Notably, the logo for the National Committee for the Administration of Gaza (NCAG) is nearly identical to the emblem previously used by the Palestinian Authority and the PLO: it features an eagle with a shield, the colors of the Palestinian flag on its chest, and a banner in its talons. In previous iterations, the banner read "Palestine" in Arabic, but the NCAG version reads "NCAG" instead.
“If the Palestinian Authority enters Gaza, then the logo is also that of the Palestinian Authority,” Lapid said. “The Prime Minister’s Office needs to be much more careful before accusing the American administration of lying.”
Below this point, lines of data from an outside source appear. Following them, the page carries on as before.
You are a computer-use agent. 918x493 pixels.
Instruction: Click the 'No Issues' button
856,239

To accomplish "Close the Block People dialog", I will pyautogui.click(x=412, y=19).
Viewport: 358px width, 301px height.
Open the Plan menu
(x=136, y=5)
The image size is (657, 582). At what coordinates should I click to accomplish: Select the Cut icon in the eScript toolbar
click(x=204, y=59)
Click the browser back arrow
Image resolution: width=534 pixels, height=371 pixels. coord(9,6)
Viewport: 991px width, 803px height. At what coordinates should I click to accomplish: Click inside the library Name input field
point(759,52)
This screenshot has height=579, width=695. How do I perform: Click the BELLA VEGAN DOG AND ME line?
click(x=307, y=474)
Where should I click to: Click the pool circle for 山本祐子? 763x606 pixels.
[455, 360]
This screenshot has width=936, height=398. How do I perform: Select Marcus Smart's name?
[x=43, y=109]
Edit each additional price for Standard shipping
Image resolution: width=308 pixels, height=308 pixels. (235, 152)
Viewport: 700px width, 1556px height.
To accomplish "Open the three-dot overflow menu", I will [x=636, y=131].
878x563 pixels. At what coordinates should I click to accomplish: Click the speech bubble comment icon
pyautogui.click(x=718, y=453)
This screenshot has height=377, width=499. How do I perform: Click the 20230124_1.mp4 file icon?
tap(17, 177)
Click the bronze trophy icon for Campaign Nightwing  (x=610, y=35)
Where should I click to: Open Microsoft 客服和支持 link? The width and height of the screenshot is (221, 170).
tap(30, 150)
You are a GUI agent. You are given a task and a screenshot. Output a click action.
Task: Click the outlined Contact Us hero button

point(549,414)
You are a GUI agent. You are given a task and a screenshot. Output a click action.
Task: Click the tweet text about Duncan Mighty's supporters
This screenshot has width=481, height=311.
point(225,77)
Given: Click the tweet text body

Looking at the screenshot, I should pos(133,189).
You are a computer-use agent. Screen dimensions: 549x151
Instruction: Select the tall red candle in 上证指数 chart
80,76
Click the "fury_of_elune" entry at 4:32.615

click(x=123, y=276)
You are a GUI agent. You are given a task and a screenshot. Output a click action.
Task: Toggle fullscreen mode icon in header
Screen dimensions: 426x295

Lapid’s remarks came in response to a growing controversy over a new emblem meant to represent the international body slated to manage the Gaza Strip once the current war ends. The logo, unveiled earlier this week, sparked political alarm in Jerusalem for appearing to contradict Israel’s longstanding policy of rejecting any PA role in post-Hamas Gaza.
Is the Palestinian Authority involved in Gaza's future?
At the center of this is the larger question of who is shaping Gaza's diplomatic and administrative future and who is being left behind.
Prime Minister Benjamin Netanyahu has repeatedly pledged that the Palestinian Authority would play no part in governing Gaza after the war, whether in an administrative, civilian or symbolic capacity. But the emblem, perceived as bearing PA insignia, has raised doubts about whether Israel still controls the process.
In a statement, the Prime Minister’s Office insisted that the logo shown to Israeli officials differed from the one later released. It reiterated that Israel would not allow the PA to operate in Gaza or to appear in any official capacity. However, the carefully worded response avoided addressing the broader concern: that decisions about Gaza’s future may be unfolding outside of Israeli influence.
The administrative mechanism now taking shape is not an Israeli initiative. It is the product of a U.S.-led process, coordinated with regional and international partners. Though framed as a pragmatic effort to quickly stabilize the Strip, the plan places the Palestinian Authority, despite its governance challenges, at the center, given its existing institutions and workforce.
Notably, Yisrael Beytenu chairman Avigdor Liberman issued a statement Tuesday night slamming the decision.
"We were promised 'total victory', but what we got was total disgrace. This weak leadership must be removed, the sooner, the better!"
On the coalition side, the move is also unpopular. Leadership in the Religious Zionist party has warned that if the Palestinian Authority is granted actual authority, it would constitute a political red line. For now, the party is not threatening to collapse the coalition or disrupt budget votes. But senior figures say a tipping point would be reached if the PA assumes meaningful control on the ground.
Privately, coalition sources see the Prime Minister’s Office statement as a dual signal: a message to Washington and a political reassurance to the domestic right. Yet few believe the controversy ends with the logo. The real test, they say, lies in future appointments, administrative structures, and decisions that will determine who governs Gaza.